EXERCISE OBJECTIVE: Each line of the data should be given again exactly.

** AVAILABLE DATA follows **

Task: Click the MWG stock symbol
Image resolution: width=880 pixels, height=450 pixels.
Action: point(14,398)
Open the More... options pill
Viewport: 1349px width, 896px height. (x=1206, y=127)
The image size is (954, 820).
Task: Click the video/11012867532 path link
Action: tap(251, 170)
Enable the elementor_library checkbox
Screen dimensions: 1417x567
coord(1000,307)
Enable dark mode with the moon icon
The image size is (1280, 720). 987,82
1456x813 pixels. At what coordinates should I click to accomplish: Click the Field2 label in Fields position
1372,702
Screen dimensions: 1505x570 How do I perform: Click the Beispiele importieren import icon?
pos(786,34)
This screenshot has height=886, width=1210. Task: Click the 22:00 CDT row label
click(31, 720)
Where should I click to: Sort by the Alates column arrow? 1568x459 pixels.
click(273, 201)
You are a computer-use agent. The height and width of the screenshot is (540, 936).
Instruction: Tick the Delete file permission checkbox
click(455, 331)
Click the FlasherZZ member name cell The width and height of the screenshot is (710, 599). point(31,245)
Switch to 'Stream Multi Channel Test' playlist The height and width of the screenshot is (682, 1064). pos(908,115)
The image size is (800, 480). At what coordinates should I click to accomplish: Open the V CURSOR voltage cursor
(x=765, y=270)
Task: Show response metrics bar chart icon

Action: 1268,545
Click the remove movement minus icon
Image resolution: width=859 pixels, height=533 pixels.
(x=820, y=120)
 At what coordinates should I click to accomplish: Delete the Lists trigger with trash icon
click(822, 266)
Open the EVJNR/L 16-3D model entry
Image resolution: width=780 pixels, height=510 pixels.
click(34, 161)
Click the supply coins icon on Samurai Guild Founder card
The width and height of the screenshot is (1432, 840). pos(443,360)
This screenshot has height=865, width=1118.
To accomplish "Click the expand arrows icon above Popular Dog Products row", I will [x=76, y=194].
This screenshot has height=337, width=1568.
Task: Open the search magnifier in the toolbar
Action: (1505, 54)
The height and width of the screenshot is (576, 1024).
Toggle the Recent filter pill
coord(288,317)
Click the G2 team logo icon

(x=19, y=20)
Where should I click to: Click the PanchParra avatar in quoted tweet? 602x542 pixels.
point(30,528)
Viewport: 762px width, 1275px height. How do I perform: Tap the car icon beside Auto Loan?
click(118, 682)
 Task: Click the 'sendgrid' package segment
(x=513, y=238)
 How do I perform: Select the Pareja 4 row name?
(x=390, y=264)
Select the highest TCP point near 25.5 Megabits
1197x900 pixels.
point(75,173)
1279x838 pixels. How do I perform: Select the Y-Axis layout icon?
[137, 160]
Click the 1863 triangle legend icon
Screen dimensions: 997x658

** End of AVAILABLE DATA **

RESPONSE TO THIS EXERCISE:
Task: Click the MWG stock symbol
Image resolution: width=880 pixels, height=450 pixels.
Action: point(14,398)
Open the More... options pill
Viewport: 1349px width, 896px height. (x=1206, y=127)
The image size is (954, 820).
Task: Click the video/11012867532 path link
Action: tap(251, 170)
Enable the elementor_library checkbox
Screen dimensions: 1417x567
coord(1000,307)
Enable dark mode with the moon icon
The image size is (1280, 720). 987,82
1456x813 pixels. At what coordinates should I click to accomplish: Click the Field2 label in Fields position
1372,702
Screen dimensions: 1505x570 How do I perform: Click the Beispiele importieren import icon?
pos(786,34)
This screenshot has height=886, width=1210. Task: Click the 22:00 CDT row label
click(31, 720)
Where should I click to: Sort by the Alates column arrow? 1568x459 pixels.
click(273, 201)
You are a computer-use agent. The height and width of the screenshot is (540, 936).
Instruction: Tick the Delete file permission checkbox
click(455, 331)
Click the FlasherZZ member name cell The width and height of the screenshot is (710, 599). point(31,245)
Switch to 'Stream Multi Channel Test' playlist The height and width of the screenshot is (682, 1064). pos(908,115)
The image size is (800, 480). At what coordinates should I click to accomplish: Open the V CURSOR voltage cursor
(x=765, y=270)
Task: Show response metrics bar chart icon

Action: 1268,545
Click the remove movement minus icon
Image resolution: width=859 pixels, height=533 pixels.
(x=820, y=120)
 At what coordinates should I click to accomplish: Delete the Lists trigger with trash icon
click(822, 266)
Open the EVJNR/L 16-3D model entry
Image resolution: width=780 pixels, height=510 pixels.
click(34, 161)
Click the supply coins icon on Samurai Guild Founder card
The width and height of the screenshot is (1432, 840). pos(443,360)
This screenshot has height=865, width=1118.
To accomplish "Click the expand arrows icon above Popular Dog Products row", I will [x=76, y=194].
This screenshot has height=337, width=1568.
Task: Open the search magnifier in the toolbar
Action: (1505, 54)
The height and width of the screenshot is (576, 1024).
Toggle the Recent filter pill
coord(288,317)
Click the G2 team logo icon

(x=19, y=20)
Where should I click to: Click the PanchParra avatar in quoted tweet? 602x542 pixels.
point(30,528)
Viewport: 762px width, 1275px height. How do I perform: Tap the car icon beside Auto Loan?
click(118, 682)
 Task: Click the 'sendgrid' package segment
(x=513, y=238)
 How do I perform: Select the Pareja 4 row name?
(x=390, y=264)
Select the highest TCP point near 25.5 Megabits
1197x900 pixels.
point(75,173)
1279x838 pixels. How do I perform: Select the Y-Axis layout icon?
[137, 160]
Click the 1863 triangle legend icon
Screen dimensions: 997x658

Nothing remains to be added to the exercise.